:: Source data ::
_ _ _
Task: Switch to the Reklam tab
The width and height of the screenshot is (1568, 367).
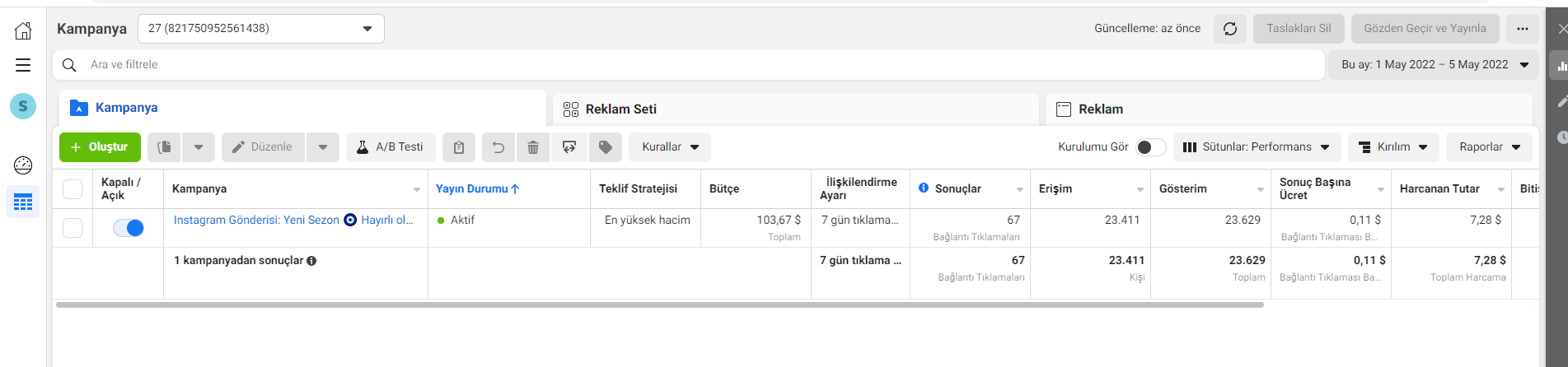Action: pos(1289,109)
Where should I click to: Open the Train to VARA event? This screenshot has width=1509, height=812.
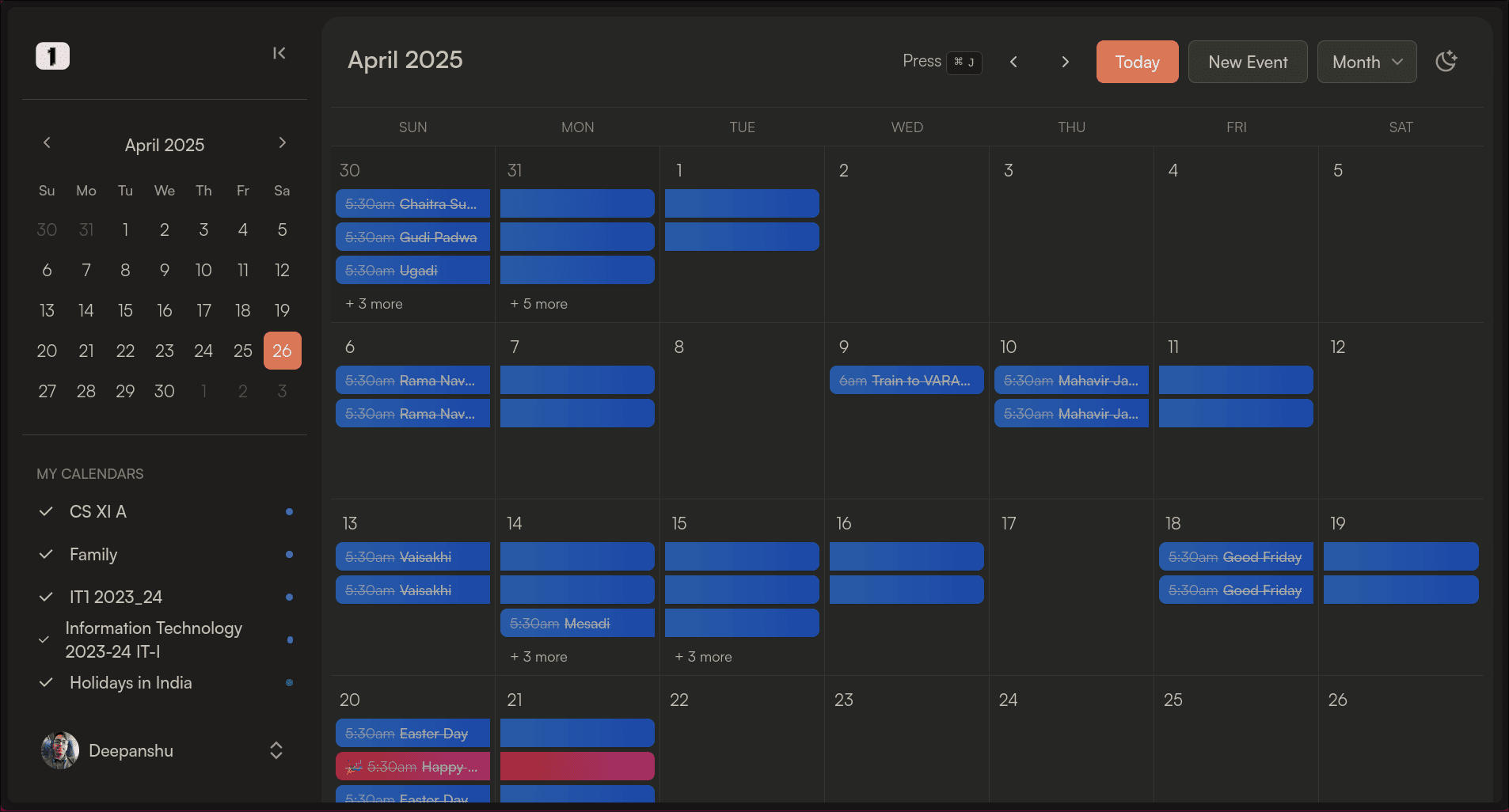[x=906, y=381]
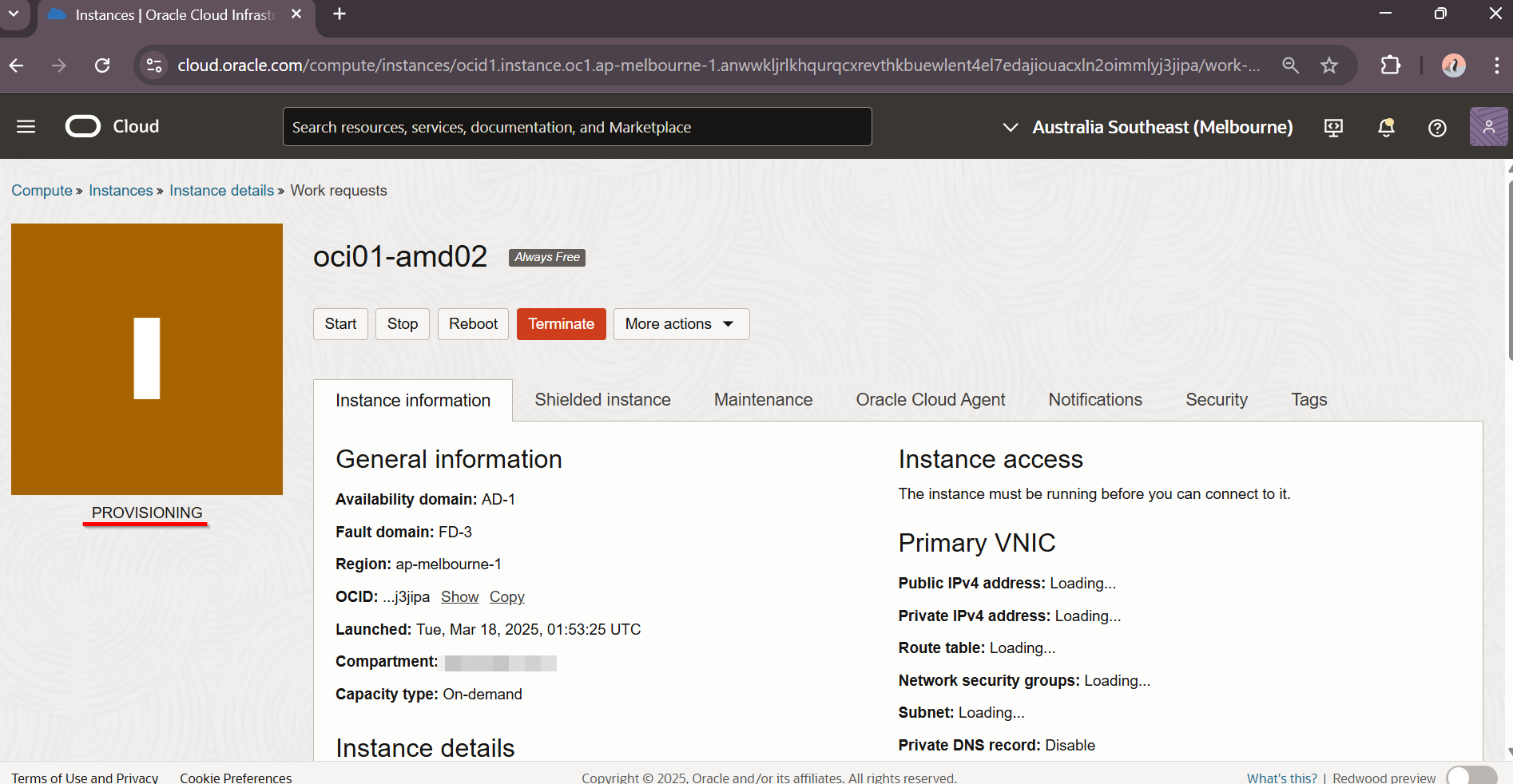The width and height of the screenshot is (1513, 784).
Task: Click the Oracle Cloud logo
Action: click(112, 127)
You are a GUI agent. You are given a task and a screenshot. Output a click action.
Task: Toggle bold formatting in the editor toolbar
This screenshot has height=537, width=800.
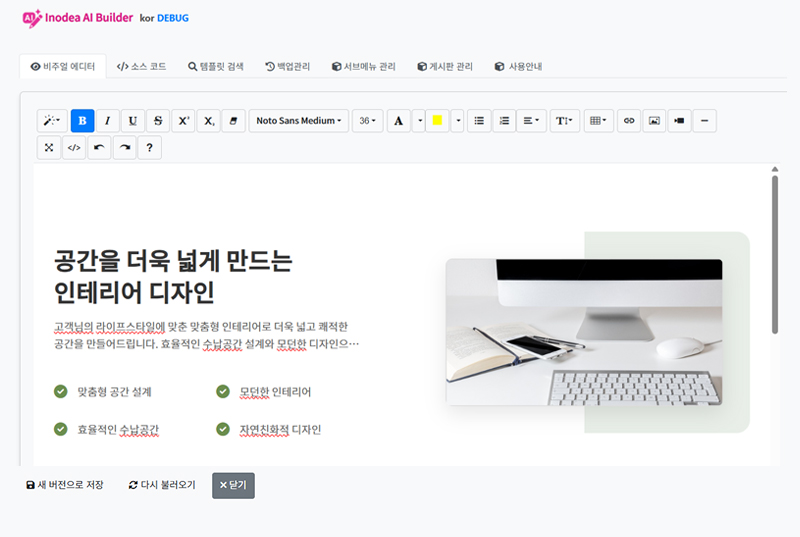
_ _ _
Lines from the one with "Task: Toggle bold" through the final line of the records are the whole answer; print them exactly, minus any pictures.

Task: Toggle bold formatting in the editor toolbar
This screenshot has height=537, width=800.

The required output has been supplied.